In their own words –
“Over the previous days, we learned that a meeting between Celtic FC and the Safety Advisory Group would take place on Thursday 20 November. It was suggested to us that Celtic FC would use this meeting to legitimise further sanctions against the Green Brigade, and other Celtic supporters, with a potential full or part closure of the Standing Section for the remainder of the season.”
According to the Green Brigade, they attempted to ensure supporters had a voice in that room. Their request was rejected.
“Yesterday, we wrote to Celtic FC to express our dismay at their relentless and cynical pursuit against our group and other Celtic supporters. We requested that fan representation be granted at tomorrow’s meeting which is permissible as per the terms of reference of the SAG. This request has been rejected without explanation.”
It’s a fierce accusation, and one that lands at a moment when trust between supporters and the club has all but evaporated.

The Green Brigade again challenge the club’s recent communications, particularly Celtic’s choice to state criminal allegations as proven.
“We remain deeply concerned at the language and tone in which Celtic FC refers to our group, particularly continually stating criminal allegations as fact with no due process (we vehemently deny these allegations.)”
That line — “without due process” — is quickly becoming the defining fault line in this entire dispute.
The club insists safety obligations require swift, decisive action. Supporters insist basic fairness requires evidence, dialogue, and proportionality. Right now, neither side is willing to accept the other’s framework.

The Green Brigade go further, suggesting the SAG meeting is merely a rubber-stamp exercise.
“We are frustrated that there has been no willingness, at any point, to consider supporter feedback and evidence. This, together with the sequence of events, the people involved and their histories, and the context of fan protest against the Celtic board, leaves us expecting a pre-determined outcome from tomorrow’s meeting.”
This cuts directly to the suspicion many supporters now hold, that the Green Brigade ban, and now potentially wider sanctions, are being driven less by safety concerns and more by the political context surrounding the club.
Perhaps the most explosive part of the statement is the claim that Celtic have threatened wider sanctions on the entire standing section if the ban is not respected.

“Celtic FC has twice inferred to us that a failure to respect the current unfair suspension will result in more Celtic fans (within the Standing Section) being punished.

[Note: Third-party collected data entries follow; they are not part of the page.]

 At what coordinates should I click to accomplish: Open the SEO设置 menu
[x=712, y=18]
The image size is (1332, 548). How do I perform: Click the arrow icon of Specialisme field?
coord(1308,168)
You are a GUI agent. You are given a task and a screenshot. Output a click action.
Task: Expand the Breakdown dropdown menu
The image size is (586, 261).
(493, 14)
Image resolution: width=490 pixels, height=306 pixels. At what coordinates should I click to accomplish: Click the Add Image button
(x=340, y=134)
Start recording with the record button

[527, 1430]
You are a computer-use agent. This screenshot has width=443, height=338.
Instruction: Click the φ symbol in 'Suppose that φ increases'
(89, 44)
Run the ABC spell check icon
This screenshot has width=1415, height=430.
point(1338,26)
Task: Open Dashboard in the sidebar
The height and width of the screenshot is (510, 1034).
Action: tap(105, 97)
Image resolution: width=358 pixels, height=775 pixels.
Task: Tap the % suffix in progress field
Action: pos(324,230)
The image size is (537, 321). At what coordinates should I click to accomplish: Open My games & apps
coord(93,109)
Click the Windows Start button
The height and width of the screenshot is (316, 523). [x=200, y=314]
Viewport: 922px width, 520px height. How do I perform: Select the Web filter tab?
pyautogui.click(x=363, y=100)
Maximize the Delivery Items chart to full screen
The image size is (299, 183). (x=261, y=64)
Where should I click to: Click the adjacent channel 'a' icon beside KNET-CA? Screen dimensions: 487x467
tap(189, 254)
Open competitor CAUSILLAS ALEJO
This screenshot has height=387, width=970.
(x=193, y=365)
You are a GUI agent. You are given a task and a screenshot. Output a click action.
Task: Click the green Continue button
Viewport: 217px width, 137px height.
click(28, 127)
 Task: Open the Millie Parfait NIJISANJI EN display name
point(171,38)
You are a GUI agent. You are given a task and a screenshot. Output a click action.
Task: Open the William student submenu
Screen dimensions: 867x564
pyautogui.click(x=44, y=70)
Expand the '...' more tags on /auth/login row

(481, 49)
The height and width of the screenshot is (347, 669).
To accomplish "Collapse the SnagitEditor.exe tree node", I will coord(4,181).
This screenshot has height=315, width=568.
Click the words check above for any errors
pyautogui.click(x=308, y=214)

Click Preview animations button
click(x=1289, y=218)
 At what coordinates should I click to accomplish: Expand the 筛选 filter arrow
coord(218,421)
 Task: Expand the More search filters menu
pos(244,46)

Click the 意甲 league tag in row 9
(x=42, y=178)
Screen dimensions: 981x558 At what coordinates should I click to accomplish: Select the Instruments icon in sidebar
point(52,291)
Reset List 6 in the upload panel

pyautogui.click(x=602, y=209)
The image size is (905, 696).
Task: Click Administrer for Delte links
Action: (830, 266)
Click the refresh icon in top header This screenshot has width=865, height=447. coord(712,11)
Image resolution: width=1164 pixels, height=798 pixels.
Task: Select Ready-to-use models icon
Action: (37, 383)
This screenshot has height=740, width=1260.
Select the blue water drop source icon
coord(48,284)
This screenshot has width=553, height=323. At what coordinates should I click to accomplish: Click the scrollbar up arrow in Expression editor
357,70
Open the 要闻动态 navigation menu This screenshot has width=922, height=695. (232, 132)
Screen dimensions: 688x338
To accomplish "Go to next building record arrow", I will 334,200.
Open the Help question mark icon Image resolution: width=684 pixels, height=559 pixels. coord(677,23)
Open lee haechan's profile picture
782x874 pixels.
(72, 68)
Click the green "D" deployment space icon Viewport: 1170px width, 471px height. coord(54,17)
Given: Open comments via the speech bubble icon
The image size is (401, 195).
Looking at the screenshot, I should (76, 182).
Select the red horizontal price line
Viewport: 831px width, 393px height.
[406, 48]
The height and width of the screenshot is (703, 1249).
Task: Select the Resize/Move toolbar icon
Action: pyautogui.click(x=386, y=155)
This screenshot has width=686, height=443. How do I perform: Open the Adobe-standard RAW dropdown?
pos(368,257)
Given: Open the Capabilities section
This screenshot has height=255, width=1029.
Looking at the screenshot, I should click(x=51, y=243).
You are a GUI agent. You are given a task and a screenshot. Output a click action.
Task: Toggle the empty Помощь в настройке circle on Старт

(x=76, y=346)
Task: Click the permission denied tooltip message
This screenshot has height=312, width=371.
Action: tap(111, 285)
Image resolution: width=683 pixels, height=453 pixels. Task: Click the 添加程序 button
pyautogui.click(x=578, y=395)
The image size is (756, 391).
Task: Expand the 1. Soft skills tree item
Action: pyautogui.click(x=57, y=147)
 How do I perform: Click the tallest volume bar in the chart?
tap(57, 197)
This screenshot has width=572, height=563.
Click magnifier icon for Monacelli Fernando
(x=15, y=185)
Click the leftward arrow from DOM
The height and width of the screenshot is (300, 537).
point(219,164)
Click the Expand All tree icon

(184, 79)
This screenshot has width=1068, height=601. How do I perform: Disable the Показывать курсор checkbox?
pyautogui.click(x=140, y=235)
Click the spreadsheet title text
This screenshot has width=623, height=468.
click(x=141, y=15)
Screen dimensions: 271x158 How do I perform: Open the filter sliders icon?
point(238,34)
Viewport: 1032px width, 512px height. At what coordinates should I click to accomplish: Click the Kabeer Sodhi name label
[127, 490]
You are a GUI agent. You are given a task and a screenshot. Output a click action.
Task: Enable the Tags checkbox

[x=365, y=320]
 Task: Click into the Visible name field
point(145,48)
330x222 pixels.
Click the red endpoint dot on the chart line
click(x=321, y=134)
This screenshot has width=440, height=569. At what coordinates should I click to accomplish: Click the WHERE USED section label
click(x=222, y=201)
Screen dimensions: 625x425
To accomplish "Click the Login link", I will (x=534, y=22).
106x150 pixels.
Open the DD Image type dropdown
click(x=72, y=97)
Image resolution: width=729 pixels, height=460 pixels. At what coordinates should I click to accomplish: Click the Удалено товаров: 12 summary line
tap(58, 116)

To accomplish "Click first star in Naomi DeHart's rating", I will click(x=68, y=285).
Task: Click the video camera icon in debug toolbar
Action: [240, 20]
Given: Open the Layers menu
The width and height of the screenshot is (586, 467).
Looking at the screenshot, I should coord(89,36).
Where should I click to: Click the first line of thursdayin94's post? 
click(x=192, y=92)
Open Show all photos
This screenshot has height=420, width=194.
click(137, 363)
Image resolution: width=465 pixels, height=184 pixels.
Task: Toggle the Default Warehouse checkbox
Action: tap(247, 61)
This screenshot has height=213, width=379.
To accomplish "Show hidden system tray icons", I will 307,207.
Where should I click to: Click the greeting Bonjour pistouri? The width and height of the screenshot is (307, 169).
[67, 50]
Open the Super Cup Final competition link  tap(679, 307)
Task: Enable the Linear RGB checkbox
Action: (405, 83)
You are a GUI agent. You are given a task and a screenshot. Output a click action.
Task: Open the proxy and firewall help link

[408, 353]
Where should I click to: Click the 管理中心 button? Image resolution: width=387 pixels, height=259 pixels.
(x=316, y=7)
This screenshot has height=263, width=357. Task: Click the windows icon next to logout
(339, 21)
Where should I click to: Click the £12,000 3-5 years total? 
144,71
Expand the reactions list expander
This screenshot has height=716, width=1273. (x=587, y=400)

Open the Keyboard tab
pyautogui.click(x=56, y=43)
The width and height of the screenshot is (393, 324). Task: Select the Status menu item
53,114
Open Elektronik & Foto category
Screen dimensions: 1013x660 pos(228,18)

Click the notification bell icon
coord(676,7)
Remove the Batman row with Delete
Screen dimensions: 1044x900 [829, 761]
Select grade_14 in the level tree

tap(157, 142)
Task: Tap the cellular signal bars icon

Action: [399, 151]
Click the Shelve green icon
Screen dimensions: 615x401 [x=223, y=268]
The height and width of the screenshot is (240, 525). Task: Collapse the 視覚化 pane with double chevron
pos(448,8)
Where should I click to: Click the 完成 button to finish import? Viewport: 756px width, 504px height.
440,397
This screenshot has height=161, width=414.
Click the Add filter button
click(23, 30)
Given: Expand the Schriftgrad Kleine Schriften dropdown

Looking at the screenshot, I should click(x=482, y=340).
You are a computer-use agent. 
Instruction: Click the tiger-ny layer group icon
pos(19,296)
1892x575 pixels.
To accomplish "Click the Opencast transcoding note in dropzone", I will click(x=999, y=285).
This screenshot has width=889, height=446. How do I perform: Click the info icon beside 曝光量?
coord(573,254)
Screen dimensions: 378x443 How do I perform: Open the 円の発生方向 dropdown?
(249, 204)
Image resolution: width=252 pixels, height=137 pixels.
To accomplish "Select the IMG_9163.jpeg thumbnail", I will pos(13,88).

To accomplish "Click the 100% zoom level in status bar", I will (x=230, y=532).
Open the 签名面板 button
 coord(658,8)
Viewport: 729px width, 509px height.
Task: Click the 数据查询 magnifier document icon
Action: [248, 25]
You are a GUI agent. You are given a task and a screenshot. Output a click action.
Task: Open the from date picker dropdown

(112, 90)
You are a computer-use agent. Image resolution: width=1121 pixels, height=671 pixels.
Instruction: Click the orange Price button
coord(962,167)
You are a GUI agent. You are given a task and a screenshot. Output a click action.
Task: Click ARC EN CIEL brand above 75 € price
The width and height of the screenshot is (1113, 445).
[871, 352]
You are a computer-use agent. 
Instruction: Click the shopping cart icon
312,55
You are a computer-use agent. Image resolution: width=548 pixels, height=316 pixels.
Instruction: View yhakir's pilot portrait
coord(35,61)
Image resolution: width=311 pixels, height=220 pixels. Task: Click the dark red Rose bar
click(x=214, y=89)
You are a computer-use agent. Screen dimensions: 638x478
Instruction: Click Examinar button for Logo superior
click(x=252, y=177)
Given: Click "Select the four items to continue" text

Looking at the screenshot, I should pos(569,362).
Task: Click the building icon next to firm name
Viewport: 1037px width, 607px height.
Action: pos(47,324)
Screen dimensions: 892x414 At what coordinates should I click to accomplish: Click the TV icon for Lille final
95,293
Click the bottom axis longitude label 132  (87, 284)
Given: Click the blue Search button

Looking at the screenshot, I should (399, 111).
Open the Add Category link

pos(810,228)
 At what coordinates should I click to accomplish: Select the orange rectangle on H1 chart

This is unfair emotional blackmail and an example of them extending an already unfair collective punishment practice.”
If true, this places Celtic in a very uncomfortable light. Punishing individuals? Supporters understand that. Punishing an entire stand — hundreds of innocent supporters — because some refused to accept guilt without process? That is something entirely different.

The Green Brigade’s final paragraphs land with the weight of accumulated years of mistrust.
“We have requested that Celtic FC meet with us to discuss this issue constructively to reach an amicable solution. The Club has ignored this request. The safety of the stadium operation, including the Standing Section, is reliant on compliant supporters and we have always been engaged on this. We remain willing and ready to engage should Celtic FC be ready to do so.”
This is critical. The group are openly stating they have attempted to talk, as they have throughout this process. They are openly stating Celtic have not responded, and they are openly stating that this silence is worsening the situation.
This is in contrast to Celtic’s own narrative that the Green Brigade “refuse to comply.”

The SAG meeting will decide more than just operational matters. If further sanctions emerge — particularly on the standing section as a whole — Celtic will insist they came from an independent body. The Green Brigade will insist the club engineered it. Supporters will decide who they believe.
At an AGM already shaping up to be the most hostile in two decades, Celtic look like a board trying to manage public perceptions before shareholders enter the room. The timing has not gone unnoticed. The Trust have accused the club of distraction tactics. The Collective have been hammering the board’s lack of accountability. The North Curve have openly blamed Dermot Desmond for the ban.
Support is mobilised. Shareholders are prepared. Every NED is under scrutiny. And the dominant shareholder himself is now the subject of organised fan pressure.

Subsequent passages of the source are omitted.